Dataset excerpts Block Start

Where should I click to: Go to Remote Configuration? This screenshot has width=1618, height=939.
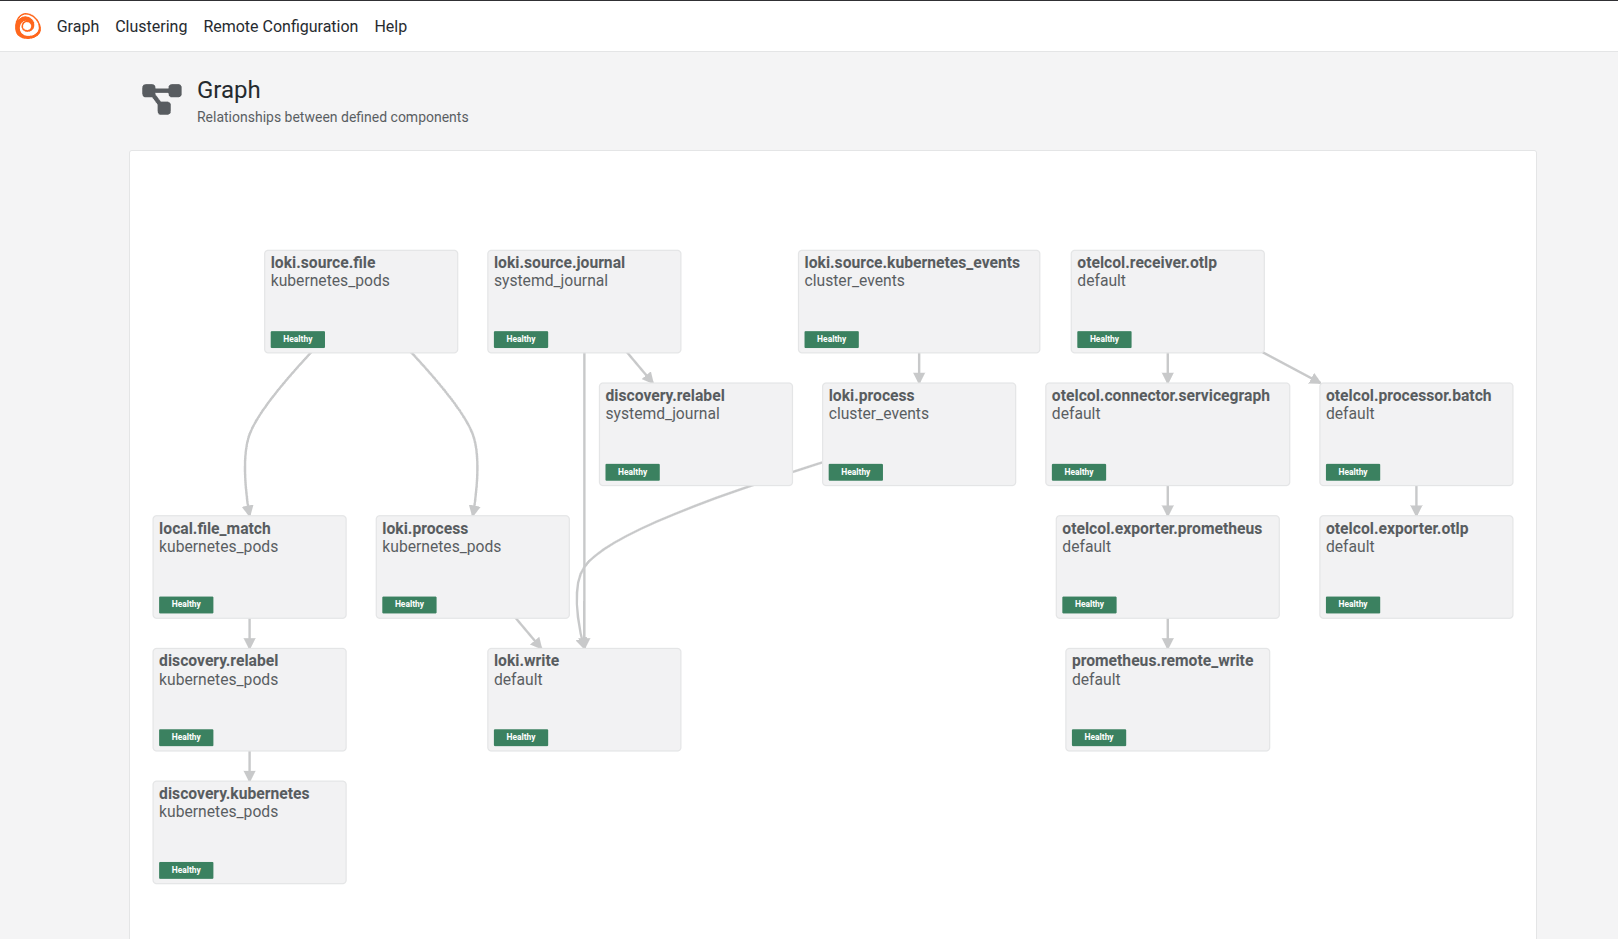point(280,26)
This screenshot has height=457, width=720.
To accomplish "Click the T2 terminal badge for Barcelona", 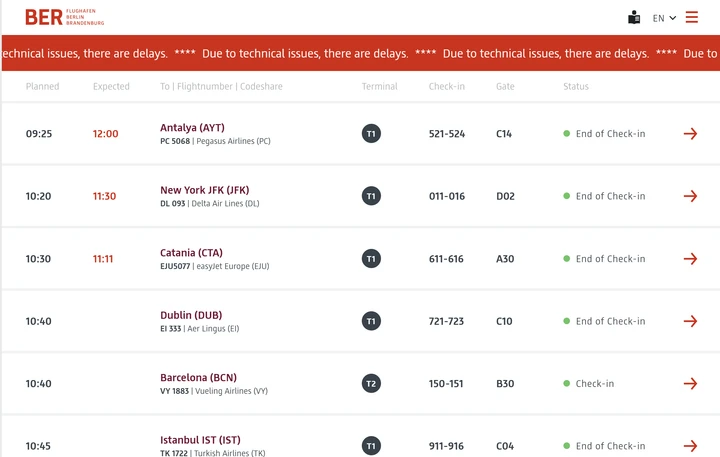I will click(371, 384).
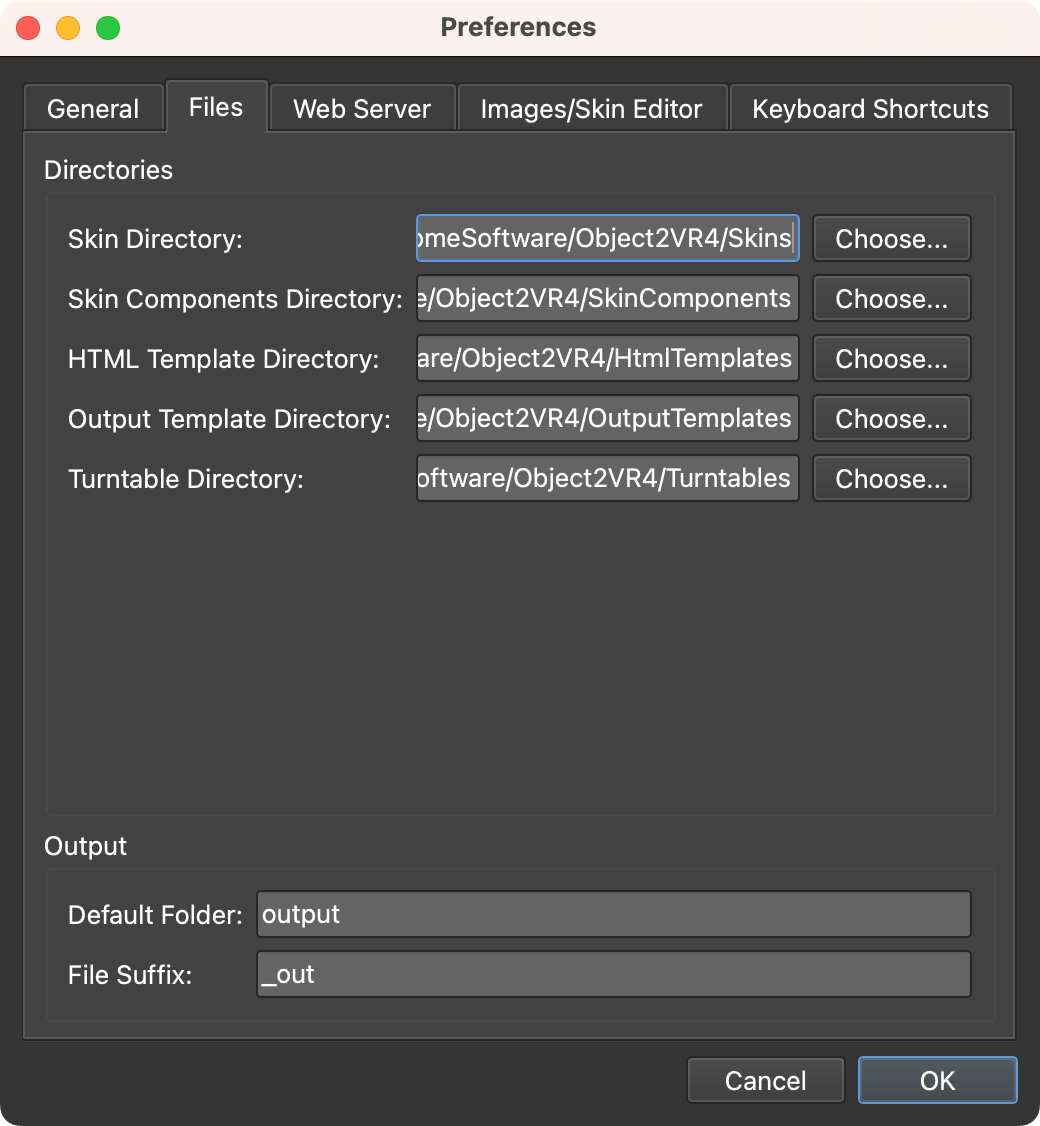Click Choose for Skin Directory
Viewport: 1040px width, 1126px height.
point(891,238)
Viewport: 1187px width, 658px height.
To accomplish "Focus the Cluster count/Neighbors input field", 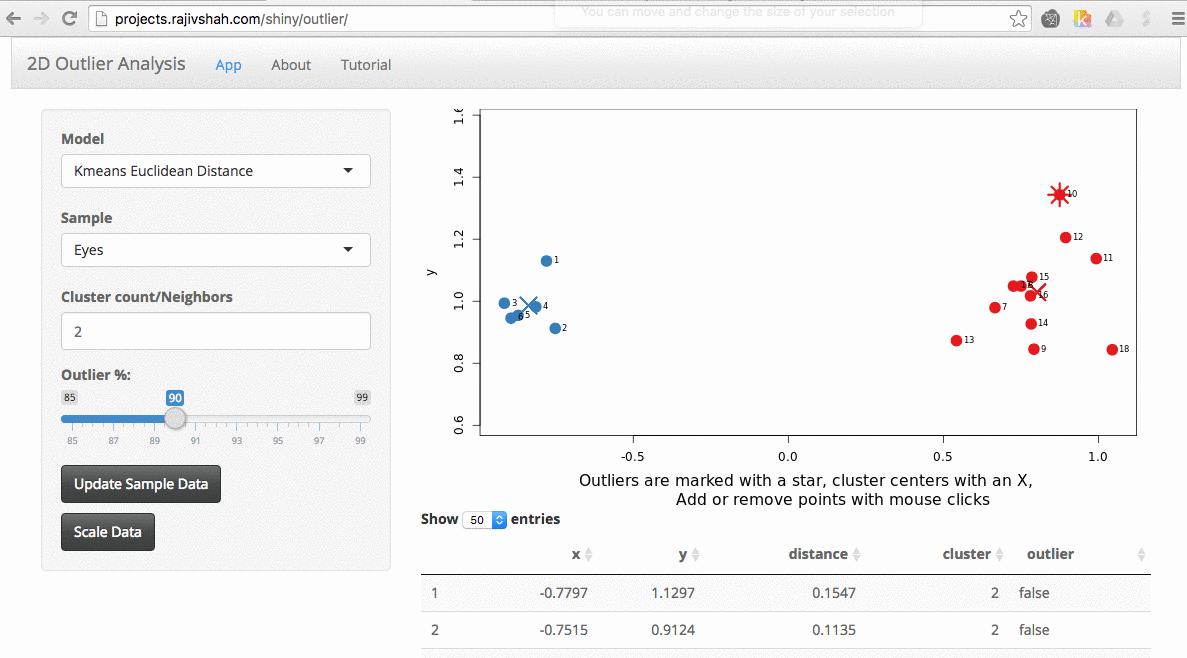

Dataset excerpts Block End

■ **Exercise details**
Exact repetition is the task: every line from the start of the data to the line with "This screenshot has height=457, width=720.", inclusive, and none after it, pictures omitted.

■ **Written reply**
Where should I click to: Go to Remote Configuration? This screenshot has width=1618, height=939.
point(280,26)
This screenshot has height=457, width=720.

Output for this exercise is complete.